◆ Exercise directions: Please output every line of the entries below as a numbered list, skipping any blank lines.

--------------------------------

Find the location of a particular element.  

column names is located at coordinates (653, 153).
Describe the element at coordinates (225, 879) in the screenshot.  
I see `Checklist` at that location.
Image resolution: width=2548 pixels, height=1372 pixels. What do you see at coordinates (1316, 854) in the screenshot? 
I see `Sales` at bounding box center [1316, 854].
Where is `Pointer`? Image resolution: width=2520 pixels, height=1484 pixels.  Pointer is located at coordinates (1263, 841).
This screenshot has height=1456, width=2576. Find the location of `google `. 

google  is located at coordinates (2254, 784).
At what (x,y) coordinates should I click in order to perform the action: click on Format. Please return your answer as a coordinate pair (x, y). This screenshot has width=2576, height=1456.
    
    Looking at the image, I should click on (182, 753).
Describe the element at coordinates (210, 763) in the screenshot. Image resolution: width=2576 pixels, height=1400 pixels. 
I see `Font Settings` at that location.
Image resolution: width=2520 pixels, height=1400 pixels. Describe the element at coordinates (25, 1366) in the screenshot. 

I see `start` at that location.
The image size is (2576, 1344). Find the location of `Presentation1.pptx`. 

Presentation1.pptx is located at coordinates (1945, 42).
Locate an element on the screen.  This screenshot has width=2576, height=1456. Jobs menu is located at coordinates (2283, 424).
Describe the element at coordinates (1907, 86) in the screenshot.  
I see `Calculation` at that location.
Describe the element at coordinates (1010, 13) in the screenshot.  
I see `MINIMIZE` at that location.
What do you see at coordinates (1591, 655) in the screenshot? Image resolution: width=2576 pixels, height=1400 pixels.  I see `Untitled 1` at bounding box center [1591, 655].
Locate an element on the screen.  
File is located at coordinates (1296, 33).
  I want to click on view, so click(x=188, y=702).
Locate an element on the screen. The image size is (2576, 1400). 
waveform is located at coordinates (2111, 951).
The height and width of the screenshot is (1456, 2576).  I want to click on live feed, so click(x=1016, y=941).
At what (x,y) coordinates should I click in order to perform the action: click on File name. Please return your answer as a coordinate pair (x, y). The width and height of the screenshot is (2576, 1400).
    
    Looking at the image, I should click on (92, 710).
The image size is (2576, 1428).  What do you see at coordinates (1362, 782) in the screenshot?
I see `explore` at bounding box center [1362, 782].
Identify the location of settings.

--------------------------------

◆ Result of the task:
1. Find the location of a particular element.  
2. column names is located at coordinates (653, 153).
3. Describe the element at coordinates (225, 879) in the screenshot.  
4. I see `Checklist` at that location.
5. Image resolution: width=2548 pixels, height=1372 pixels. What do you see at coordinates (1316, 854) in the screenshot? 
6. I see `Sales` at bounding box center [1316, 854].
7. Where is `Pointer`? Image resolution: width=2520 pixels, height=1484 pixels.  Pointer is located at coordinates (1263, 841).
8. This screenshot has height=1456, width=2576. Find the location of `google `. 
9. google  is located at coordinates (2254, 784).
10. At what (x,y) coordinates should I click in order to perform the action: click on Format. Please return your answer as a coordinate pair (x, y). This screenshot has width=2576, height=1456.
11.     Looking at the image, I should click on (182, 753).
12. Describe the element at coordinates (210, 763) in the screenshot. Image resolution: width=2576 pixels, height=1400 pixels. 
13. I see `Font Settings` at that location.
14. Image resolution: width=2520 pixels, height=1400 pixels. Describe the element at coordinates (25, 1366) in the screenshot. 
15. I see `start` at that location.
16. The image size is (2576, 1344). Find the location of `Presentation1.pptx`. 
17. Presentation1.pptx is located at coordinates (1945, 42).
18. Locate an element on the screen.  This screenshot has width=2576, height=1456. Jobs menu is located at coordinates (2283, 424).
19. Describe the element at coordinates (1907, 86) in the screenshot.  
20. I see `Calculation` at that location.
21. Describe the element at coordinates (1010, 13) in the screenshot.  
22. I see `MINIMIZE` at that location.
23. What do you see at coordinates (1591, 655) in the screenshot? Image resolution: width=2576 pixels, height=1400 pixels.  I see `Untitled 1` at bounding box center [1591, 655].
24. Locate an element on the screen.  
25. File is located at coordinates (1296, 33).
26.   I want to click on view, so click(x=188, y=702).
27. Locate an element on the screen. The image size is (2576, 1400). 
28. waveform is located at coordinates (2111, 951).
29. The height and width of the screenshot is (1456, 2576).  I want to click on live feed, so click(x=1016, y=941).
30. At what (x,y) coordinates should I click in order to perform the action: click on File name. Please return your answer as a coordinate pair (x, y). The width and height of the screenshot is (2576, 1400).
31.     Looking at the image, I should click on (92, 710).
32. The image size is (2576, 1428).  What do you see at coordinates (1362, 782) in the screenshot?
33. I see `explore` at bounding box center [1362, 782].
34. Identify the location of settings.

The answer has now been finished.